<<<<
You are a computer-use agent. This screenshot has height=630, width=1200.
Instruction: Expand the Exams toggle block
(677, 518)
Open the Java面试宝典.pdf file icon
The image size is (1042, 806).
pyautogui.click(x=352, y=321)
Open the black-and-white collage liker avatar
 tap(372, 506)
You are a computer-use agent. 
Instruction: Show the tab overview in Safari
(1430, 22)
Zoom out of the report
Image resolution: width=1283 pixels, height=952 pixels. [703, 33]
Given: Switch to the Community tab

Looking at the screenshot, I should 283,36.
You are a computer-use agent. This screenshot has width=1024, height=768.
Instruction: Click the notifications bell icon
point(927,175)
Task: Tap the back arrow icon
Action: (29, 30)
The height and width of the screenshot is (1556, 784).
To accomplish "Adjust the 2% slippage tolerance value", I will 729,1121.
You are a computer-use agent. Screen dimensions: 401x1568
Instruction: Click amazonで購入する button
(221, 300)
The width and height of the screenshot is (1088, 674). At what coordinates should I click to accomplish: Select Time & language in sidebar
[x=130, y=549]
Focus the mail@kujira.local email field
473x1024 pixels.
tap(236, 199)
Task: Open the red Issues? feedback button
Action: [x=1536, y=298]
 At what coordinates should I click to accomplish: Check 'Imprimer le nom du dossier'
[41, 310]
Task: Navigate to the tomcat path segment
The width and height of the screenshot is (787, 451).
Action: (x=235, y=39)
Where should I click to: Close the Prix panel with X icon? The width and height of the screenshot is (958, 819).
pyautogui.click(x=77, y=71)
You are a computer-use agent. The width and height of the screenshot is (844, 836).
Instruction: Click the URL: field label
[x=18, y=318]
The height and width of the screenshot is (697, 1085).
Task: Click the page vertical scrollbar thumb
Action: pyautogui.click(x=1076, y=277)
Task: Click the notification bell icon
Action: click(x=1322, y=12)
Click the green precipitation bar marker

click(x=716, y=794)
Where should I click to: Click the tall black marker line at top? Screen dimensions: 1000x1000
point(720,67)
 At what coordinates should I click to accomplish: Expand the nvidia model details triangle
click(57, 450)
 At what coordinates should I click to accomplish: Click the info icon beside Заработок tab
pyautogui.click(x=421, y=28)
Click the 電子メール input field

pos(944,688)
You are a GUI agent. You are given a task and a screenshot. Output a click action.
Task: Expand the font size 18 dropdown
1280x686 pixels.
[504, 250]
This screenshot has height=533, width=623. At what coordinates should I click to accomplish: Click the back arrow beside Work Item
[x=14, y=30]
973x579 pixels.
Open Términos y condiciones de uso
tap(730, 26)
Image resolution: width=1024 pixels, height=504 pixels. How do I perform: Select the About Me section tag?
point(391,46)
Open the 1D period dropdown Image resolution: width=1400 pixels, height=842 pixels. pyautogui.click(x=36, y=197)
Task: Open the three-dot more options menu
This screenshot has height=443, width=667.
>>>>
Take the entries above and transcribe them in full.

• **ANSWER TO THIS EXERCISE**
You are a computer-use agent. This screenshot has height=630, width=1200.
Instruction: Expand the Exams toggle block
(677, 518)
Open the Java面试宝典.pdf file icon
The image size is (1042, 806).
pyautogui.click(x=352, y=321)
Open the black-and-white collage liker avatar
 tap(372, 506)
You are a computer-use agent. 
Instruction: Show the tab overview in Safari
(1430, 22)
Zoom out of the report
Image resolution: width=1283 pixels, height=952 pixels. [703, 33]
Given: Switch to the Community tab

Looking at the screenshot, I should 283,36.
You are a computer-use agent. This screenshot has width=1024, height=768.
Instruction: Click the notifications bell icon
point(927,175)
Task: Tap the back arrow icon
Action: (29, 30)
The height and width of the screenshot is (1556, 784).
To accomplish "Adjust the 2% slippage tolerance value", I will 729,1121.
You are a computer-use agent. Screen dimensions: 401x1568
Instruction: Click amazonで購入する button
(221, 300)
The width and height of the screenshot is (1088, 674). At what coordinates should I click to accomplish: Select Time & language in sidebar
[x=130, y=549]
Focus the mail@kujira.local email field
473x1024 pixels.
tap(236, 199)
Task: Open the red Issues? feedback button
Action: [x=1536, y=298]
 At what coordinates should I click to accomplish: Check 'Imprimer le nom du dossier'
[41, 310]
Task: Navigate to the tomcat path segment
The width and height of the screenshot is (787, 451).
Action: (x=235, y=39)
Where should I click to: Close the Prix panel with X icon? The width and height of the screenshot is (958, 819).
pyautogui.click(x=77, y=71)
You are a computer-use agent. The width and height of the screenshot is (844, 836).
Instruction: Click the URL: field label
[x=18, y=318]
The height and width of the screenshot is (697, 1085).
Task: Click the page vertical scrollbar thumb
Action: pyautogui.click(x=1076, y=277)
Task: Click the notification bell icon
Action: click(x=1322, y=12)
Click the green precipitation bar marker

click(x=716, y=794)
Where should I click to: Click the tall black marker line at top? Screen dimensions: 1000x1000
point(720,67)
 At what coordinates should I click to accomplish: Expand the nvidia model details triangle
click(57, 450)
 At what coordinates should I click to accomplish: Click the info icon beside Заработок tab
pyautogui.click(x=421, y=28)
Click the 電子メール input field

pos(944,688)
You are a GUI agent. You are given a task and a screenshot. Output a click action.
Task: Expand the font size 18 dropdown
1280x686 pixels.
[504, 250]
This screenshot has height=533, width=623. At what coordinates should I click to accomplish: Click the back arrow beside Work Item
[x=14, y=30]
973x579 pixels.
Open Términos y condiciones de uso
tap(730, 26)
Image resolution: width=1024 pixels, height=504 pixels. How do I perform: Select the About Me section tag?
point(391,46)
Open the 1D period dropdown Image resolution: width=1400 pixels, height=842 pixels. pyautogui.click(x=36, y=197)
Task: Open the three-dot more options menu
This screenshot has height=443, width=667.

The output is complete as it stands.